Problem details:
Your task is to repeat the data exactly, every line of it.

Extracted data:
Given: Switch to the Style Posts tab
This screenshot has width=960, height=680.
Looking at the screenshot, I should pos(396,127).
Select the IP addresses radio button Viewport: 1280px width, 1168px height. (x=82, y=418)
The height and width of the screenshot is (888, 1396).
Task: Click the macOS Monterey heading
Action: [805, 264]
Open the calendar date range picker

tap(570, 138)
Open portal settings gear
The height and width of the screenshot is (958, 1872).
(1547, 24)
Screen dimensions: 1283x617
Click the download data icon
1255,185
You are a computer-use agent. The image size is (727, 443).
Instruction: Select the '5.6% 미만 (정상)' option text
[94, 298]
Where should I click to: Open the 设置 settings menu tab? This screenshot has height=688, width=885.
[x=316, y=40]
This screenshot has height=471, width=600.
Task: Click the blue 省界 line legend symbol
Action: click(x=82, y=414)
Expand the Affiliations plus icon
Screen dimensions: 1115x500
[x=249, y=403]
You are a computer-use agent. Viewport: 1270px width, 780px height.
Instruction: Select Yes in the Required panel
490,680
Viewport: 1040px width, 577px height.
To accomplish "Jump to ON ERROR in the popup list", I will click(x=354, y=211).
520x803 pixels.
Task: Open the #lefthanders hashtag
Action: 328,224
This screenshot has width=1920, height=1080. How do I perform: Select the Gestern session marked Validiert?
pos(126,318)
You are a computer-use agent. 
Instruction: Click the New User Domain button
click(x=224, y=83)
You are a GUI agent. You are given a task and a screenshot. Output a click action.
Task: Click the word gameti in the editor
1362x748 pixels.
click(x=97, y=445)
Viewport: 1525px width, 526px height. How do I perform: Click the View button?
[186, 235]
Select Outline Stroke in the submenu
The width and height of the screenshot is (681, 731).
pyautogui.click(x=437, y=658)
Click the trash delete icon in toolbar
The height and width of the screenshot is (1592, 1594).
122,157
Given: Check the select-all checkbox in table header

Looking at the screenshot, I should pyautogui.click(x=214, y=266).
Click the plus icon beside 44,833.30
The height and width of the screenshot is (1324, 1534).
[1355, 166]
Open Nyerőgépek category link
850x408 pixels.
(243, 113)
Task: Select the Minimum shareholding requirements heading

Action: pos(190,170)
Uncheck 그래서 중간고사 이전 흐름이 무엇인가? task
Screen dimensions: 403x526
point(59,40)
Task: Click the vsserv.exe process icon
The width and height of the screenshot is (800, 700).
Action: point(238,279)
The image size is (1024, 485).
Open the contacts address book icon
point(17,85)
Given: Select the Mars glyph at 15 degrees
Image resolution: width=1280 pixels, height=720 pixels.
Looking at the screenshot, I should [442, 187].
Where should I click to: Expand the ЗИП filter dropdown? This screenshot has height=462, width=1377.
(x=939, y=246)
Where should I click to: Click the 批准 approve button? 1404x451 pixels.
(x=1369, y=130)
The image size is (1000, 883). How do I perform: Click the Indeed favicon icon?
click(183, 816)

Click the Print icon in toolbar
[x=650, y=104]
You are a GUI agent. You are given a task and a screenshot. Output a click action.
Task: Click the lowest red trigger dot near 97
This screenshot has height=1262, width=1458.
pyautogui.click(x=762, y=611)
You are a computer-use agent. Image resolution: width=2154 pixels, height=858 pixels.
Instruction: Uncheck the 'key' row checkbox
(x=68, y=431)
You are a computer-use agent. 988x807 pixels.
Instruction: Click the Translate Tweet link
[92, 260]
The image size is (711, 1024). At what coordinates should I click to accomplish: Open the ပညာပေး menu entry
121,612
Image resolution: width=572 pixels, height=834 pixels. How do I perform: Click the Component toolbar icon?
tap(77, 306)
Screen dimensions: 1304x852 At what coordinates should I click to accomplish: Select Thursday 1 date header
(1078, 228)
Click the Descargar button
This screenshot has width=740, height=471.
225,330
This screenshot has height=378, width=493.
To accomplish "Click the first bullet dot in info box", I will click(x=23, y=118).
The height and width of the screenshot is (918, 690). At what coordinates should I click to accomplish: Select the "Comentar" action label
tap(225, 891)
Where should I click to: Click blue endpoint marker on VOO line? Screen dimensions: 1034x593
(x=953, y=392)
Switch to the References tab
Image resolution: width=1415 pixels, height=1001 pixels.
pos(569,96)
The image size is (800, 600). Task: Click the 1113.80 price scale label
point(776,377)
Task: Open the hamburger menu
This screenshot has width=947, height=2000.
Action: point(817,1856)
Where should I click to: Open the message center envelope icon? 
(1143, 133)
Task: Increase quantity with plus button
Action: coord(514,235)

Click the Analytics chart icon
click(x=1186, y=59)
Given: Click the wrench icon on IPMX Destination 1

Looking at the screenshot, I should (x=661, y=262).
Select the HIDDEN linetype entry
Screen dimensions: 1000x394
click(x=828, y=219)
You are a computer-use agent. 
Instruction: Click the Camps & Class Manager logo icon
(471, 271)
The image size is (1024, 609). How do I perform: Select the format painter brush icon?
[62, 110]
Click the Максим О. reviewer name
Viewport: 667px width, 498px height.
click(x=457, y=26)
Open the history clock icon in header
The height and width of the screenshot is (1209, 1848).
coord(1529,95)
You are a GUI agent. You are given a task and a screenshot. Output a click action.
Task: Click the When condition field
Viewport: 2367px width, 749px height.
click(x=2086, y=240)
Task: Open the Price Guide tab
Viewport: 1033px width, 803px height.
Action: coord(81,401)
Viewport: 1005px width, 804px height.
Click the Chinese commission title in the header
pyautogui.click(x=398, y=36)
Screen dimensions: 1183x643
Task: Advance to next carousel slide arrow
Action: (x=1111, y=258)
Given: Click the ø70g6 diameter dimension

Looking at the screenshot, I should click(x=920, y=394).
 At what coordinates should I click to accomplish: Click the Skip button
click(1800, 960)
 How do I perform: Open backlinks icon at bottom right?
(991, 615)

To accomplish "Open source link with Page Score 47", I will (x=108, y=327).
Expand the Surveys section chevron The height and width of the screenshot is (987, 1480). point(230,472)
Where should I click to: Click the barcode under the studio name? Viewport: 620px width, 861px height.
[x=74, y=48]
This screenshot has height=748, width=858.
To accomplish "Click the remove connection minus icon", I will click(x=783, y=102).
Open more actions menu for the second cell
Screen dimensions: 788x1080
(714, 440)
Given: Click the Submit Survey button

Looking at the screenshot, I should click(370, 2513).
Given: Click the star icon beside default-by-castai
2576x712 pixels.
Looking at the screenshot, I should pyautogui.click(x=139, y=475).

Expected answer:
Given: Switch to the Style Posts tab
This screenshot has width=960, height=680.
Looking at the screenshot, I should pos(396,127).
Select the IP addresses radio button Viewport: 1280px width, 1168px height. (x=82, y=418)
The height and width of the screenshot is (888, 1396).
Task: Click the macOS Monterey heading
Action: [805, 264]
Open the calendar date range picker

tap(570, 138)
Open portal settings gear
The height and width of the screenshot is (958, 1872).
(1547, 24)
Screen dimensions: 1283x617
Click the download data icon
1255,185
You are a computer-use agent. The image size is (727, 443).
Instruction: Select the '5.6% 미만 (정상)' option text
[94, 298]
Where should I click to: Open the 设置 settings menu tab? This screenshot has height=688, width=885.
[x=316, y=40]
This screenshot has height=471, width=600.
Task: Click the blue 省界 line legend symbol
Action: click(x=82, y=414)
Expand the Affiliations plus icon
Screen dimensions: 1115x500
[x=249, y=403]
You are a computer-use agent. Viewport: 1270px width, 780px height.
Instruction: Select Yes in the Required panel
490,680
Viewport: 1040px width, 577px height.
To accomplish "Jump to ON ERROR in the popup list", I will click(x=354, y=211).
520x803 pixels.
Task: Open the #lefthanders hashtag
Action: 328,224
This screenshot has width=1920, height=1080. How do I perform: Select the Gestern session marked Validiert?
pos(126,318)
You are a computer-use agent. 
Instruction: Click the New User Domain button
click(x=224, y=83)
You are a GUI agent. You are given a task and a screenshot. Output a click action.
Task: Click the word gameti in the editor
1362x748 pixels.
click(x=97, y=445)
Viewport: 1525px width, 526px height. How do I perform: Click the View button?
[186, 235]
Select Outline Stroke in the submenu
The width and height of the screenshot is (681, 731).
pyautogui.click(x=437, y=658)
Click the trash delete icon in toolbar
The height and width of the screenshot is (1592, 1594).
122,157
Given: Check the select-all checkbox in table header

Looking at the screenshot, I should pyautogui.click(x=214, y=266).
Click the plus icon beside 44,833.30
The height and width of the screenshot is (1324, 1534).
[1355, 166]
Open Nyerőgépek category link
850x408 pixels.
(243, 113)
Task: Select the Minimum shareholding requirements heading

Action: pos(190,170)
Uncheck 그래서 중간고사 이전 흐름이 무엇인가? task
Screen dimensions: 403x526
point(59,40)
Task: Click the vsserv.exe process icon
The width and height of the screenshot is (800, 700).
Action: point(238,279)
The image size is (1024, 485).
Open the contacts address book icon
point(17,85)
Given: Select the Mars glyph at 15 degrees
Image resolution: width=1280 pixels, height=720 pixels.
Looking at the screenshot, I should [442, 187].
Where should I click to: Expand the ЗИП filter dropdown? This screenshot has height=462, width=1377.
(x=939, y=246)
Where should I click to: Click the 批准 approve button? 1404x451 pixels.
(x=1369, y=130)
The image size is (1000, 883). How do I perform: Click the Indeed favicon icon?
click(183, 816)

Click the Print icon in toolbar
[x=650, y=104]
You are a GUI agent. You are given a task and a screenshot. Output a click action.
Task: Click the lowest red trigger dot near 97
This screenshot has height=1262, width=1458.
pyautogui.click(x=762, y=611)
You are a computer-use agent. Image resolution: width=2154 pixels, height=858 pixels.
Instruction: Uncheck the 'key' row checkbox
(x=68, y=431)
You are a computer-use agent. 988x807 pixels.
Instruction: Click the Translate Tweet link
[92, 260]
The image size is (711, 1024). At what coordinates should I click to accomplish: Open the ပညာပေး menu entry
121,612
Image resolution: width=572 pixels, height=834 pixels. How do I perform: Click the Component toolbar icon?
tap(77, 306)
Screen dimensions: 1304x852 At what coordinates should I click to accomplish: Select Thursday 1 date header
(1078, 228)
Click the Descargar button
This screenshot has width=740, height=471.
225,330
This screenshot has height=378, width=493.
To accomplish "Click the first bullet dot in info box", I will click(x=23, y=118).
The height and width of the screenshot is (918, 690). At what coordinates should I click to accomplish: Select the "Comentar" action label
tap(225, 891)
Where should I click to: Click blue endpoint marker on VOO line? Screen dimensions: 1034x593
(x=953, y=392)
Switch to the References tab
Image resolution: width=1415 pixels, height=1001 pixels.
pos(569,96)
The image size is (800, 600). Task: Click the 1113.80 price scale label
point(776,377)
Task: Open the hamburger menu
This screenshot has width=947, height=2000.
Action: point(817,1856)
Where should I click to: Open the message center envelope icon? 
(1143, 133)
Task: Increase quantity with plus button
Action: coord(514,235)

Click the Analytics chart icon
click(x=1186, y=59)
Given: Click the wrench icon on IPMX Destination 1

Looking at the screenshot, I should (x=661, y=262).
Select the HIDDEN linetype entry
Screen dimensions: 1000x394
click(x=828, y=219)
You are a computer-use agent. 
Instruction: Click the Camps & Class Manager logo icon
(471, 271)
The image size is (1024, 609). How do I perform: Select the format painter brush icon?
[62, 110]
Click the Максим О. reviewer name
Viewport: 667px width, 498px height.
click(x=457, y=26)
Open the history clock icon in header
The height and width of the screenshot is (1209, 1848).
coord(1529,95)
You are a GUI agent. You are given a task and a screenshot. Output a click action.
Task: Click the When condition field
Viewport: 2367px width, 749px height.
click(x=2086, y=240)
Task: Open the Price Guide tab
Viewport: 1033px width, 803px height.
Action: coord(81,401)
Viewport: 1005px width, 804px height.
Click the Chinese commission title in the header
pyautogui.click(x=398, y=36)
Screen dimensions: 1183x643
Task: Advance to next carousel slide arrow
Action: (x=1111, y=258)
Given: Click the ø70g6 diameter dimension

Looking at the screenshot, I should click(x=920, y=394).
 At what coordinates should I click to accomplish: Click the Skip button
click(1800, 960)
 How do I perform: Open backlinks icon at bottom right?
(991, 615)

To accomplish "Open source link with Page Score 47", I will (x=108, y=327).
Expand the Surveys section chevron The height and width of the screenshot is (987, 1480). point(230,472)
Where should I click to: Click the barcode under the studio name? Viewport: 620px width, 861px height.
[x=74, y=48]
This screenshot has height=748, width=858.
To accomplish "Click the remove connection minus icon", I will click(x=783, y=102).
Open more actions menu for the second cell
Screen dimensions: 788x1080
(714, 440)
Given: Click the Submit Survey button

Looking at the screenshot, I should click(370, 2513).
Given: Click the star icon beside default-by-castai
2576x712 pixels.
Looking at the screenshot, I should pyautogui.click(x=139, y=475).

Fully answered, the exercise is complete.